Strong Coupling Theory of Superconductivity and Ferroelectric Quantum Criticality in metallic SrTiO$_3$

TL;DR

This paper develops a strong coupling theory linking ferroelectric quantum criticality and superconductivity in doped SrTiO₃, accurately reproducing its phase diagram and elucidating the role of nonlinear couplings.

Contribution

It introduces a comprehensive Eliashberg pairing analysis incorporating nonlinear couplings to explain superconductivity in SrTiO₃ near quantum criticality.

Findings

Quantitative match with experimental phase diagram.

Identification of nonlinear couplings as crucial for phase features.
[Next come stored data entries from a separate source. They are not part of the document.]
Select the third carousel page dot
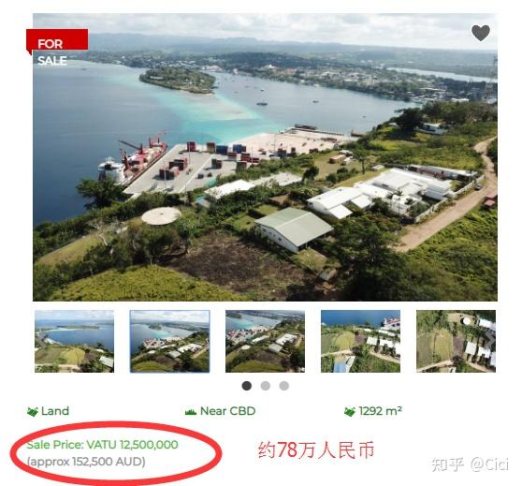The image size is (522, 486). tap(284, 386)
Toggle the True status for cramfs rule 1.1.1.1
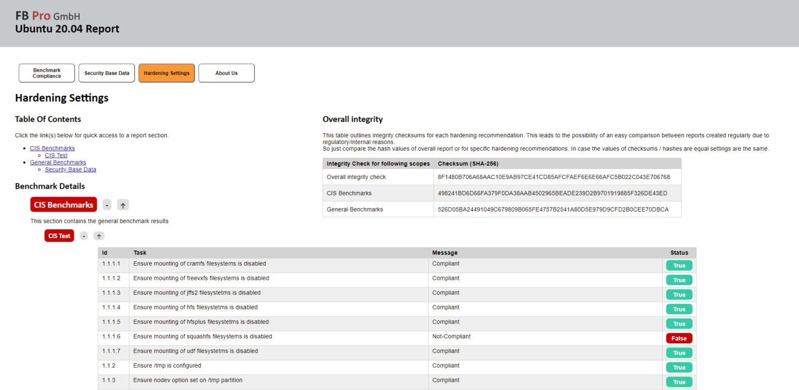This screenshot has width=799, height=390. pos(679,265)
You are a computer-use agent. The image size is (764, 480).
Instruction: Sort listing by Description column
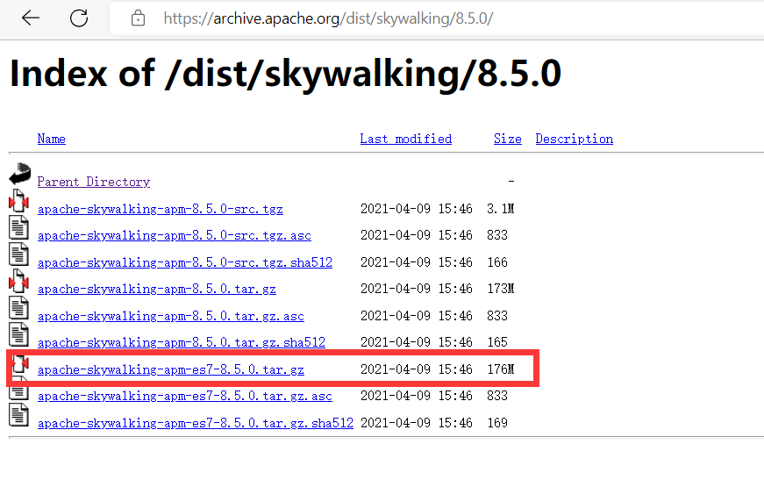click(x=574, y=139)
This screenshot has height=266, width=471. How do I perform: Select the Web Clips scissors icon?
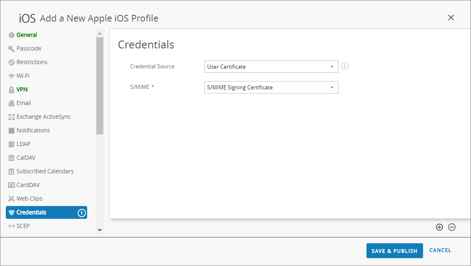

Estimation of microscopic parameters from data.

Abstract

Superconductivity in doped SrTiO$_3$ has remained an enduring mystery for over 50 years. The material's status as a ``quantum" ferroelectric metal, characterized by a soft polar mode, suggests that quantum criticality could play a pivotal role in the emergence of its superconducting state. We show that the system is amenable to a strong coupling (Eliashberg) pairing analysis, with the dominant coupling to the soft mode being a ``dynamical'' Rashba coupling. We compute the expected $T_c$ for the entire phase diagram, all the way to the quantum critical point and beyond. We demonstrate that the linear coupling is sufficient to obtain a rough approximation of the experimentally measured phase diagram, but that nonlinear coupling terms are crucial in reproducing the finer features in the ordered phase. The primary role of nonlinear terms at the peak of the superconducting dome is to enhance the effective linear coupling induced by the broken order, shifting the dome's maximum into the ordered phase. Our theory quantitatively reproduces the three-dimensional experimental phase diagram in the space of carrier density, distance from the quantum critical point and temperature, and allows us to estimate microscopic parameters from the experimental data.